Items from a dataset
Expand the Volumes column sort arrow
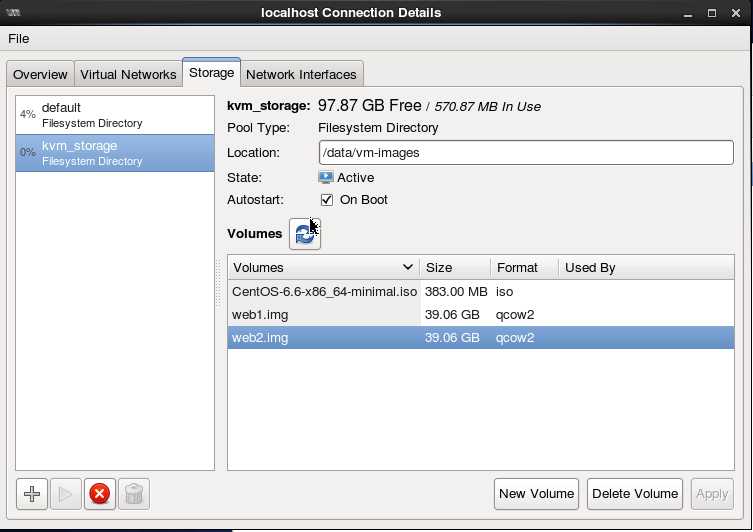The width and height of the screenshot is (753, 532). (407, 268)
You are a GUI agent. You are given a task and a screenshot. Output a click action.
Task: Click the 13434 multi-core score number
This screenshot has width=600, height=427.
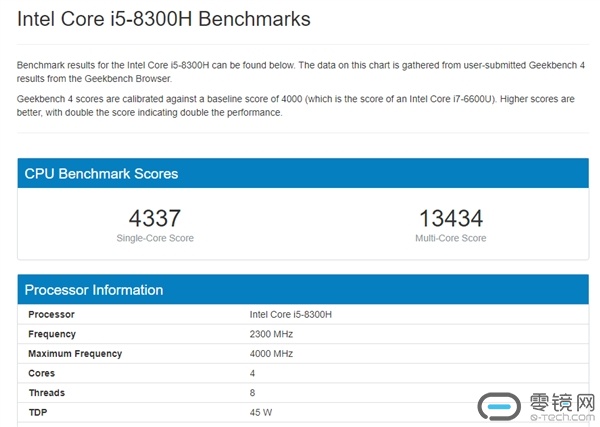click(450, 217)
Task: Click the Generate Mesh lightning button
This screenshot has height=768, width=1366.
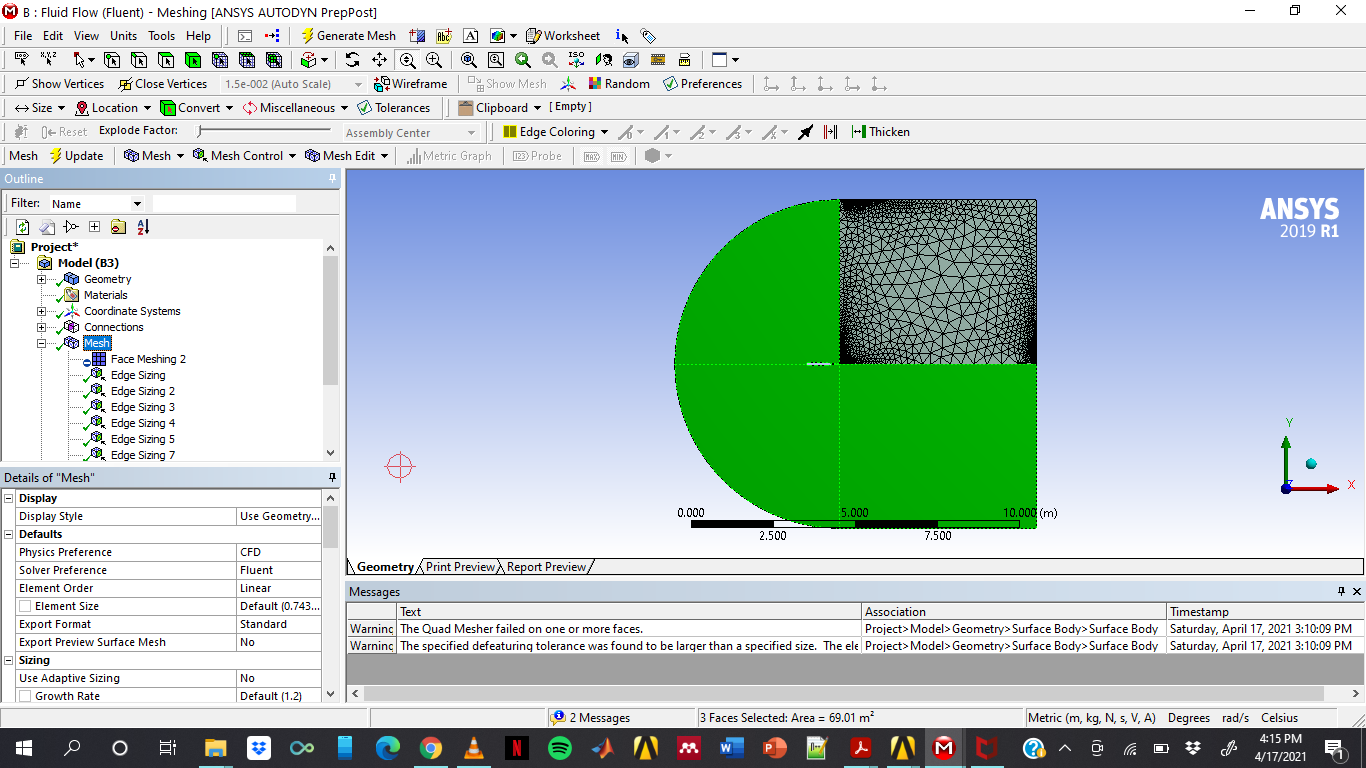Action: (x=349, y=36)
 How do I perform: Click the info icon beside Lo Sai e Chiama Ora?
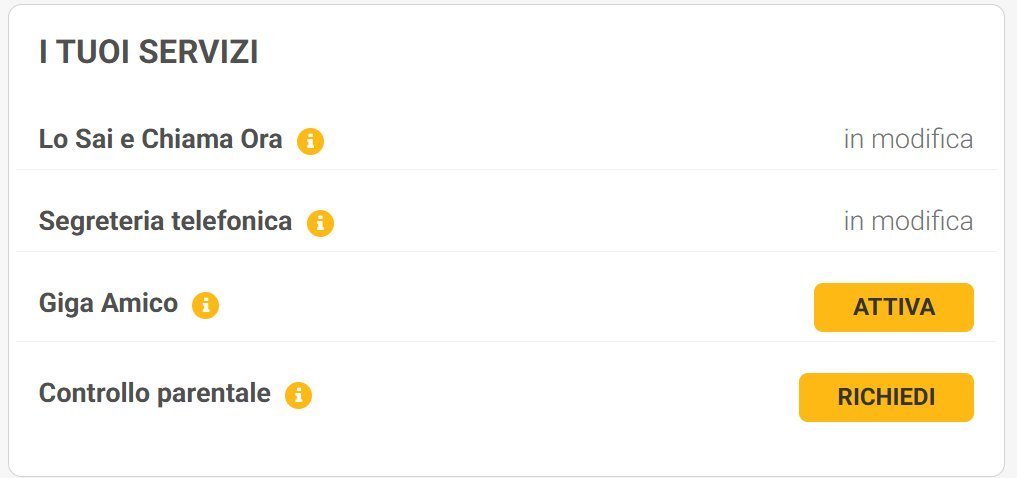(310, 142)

*Try it:*
Copy all the records above exactly, but leave out the pictures.

*Result:*
Expand the Volumes column sort arrow
The width and height of the screenshot is (753, 532). (407, 268)
You are a GUI agent. You are given a task and a screenshot. Output a click action.
Task: Click the 13434 multi-core score number
This screenshot has width=600, height=427.
click(450, 217)
Task: Click the Generate Mesh lightning button
This screenshot has height=768, width=1366.
Action: (x=349, y=36)
 How do I perform: Click the info icon beside Lo Sai e Chiama Ora?
(310, 142)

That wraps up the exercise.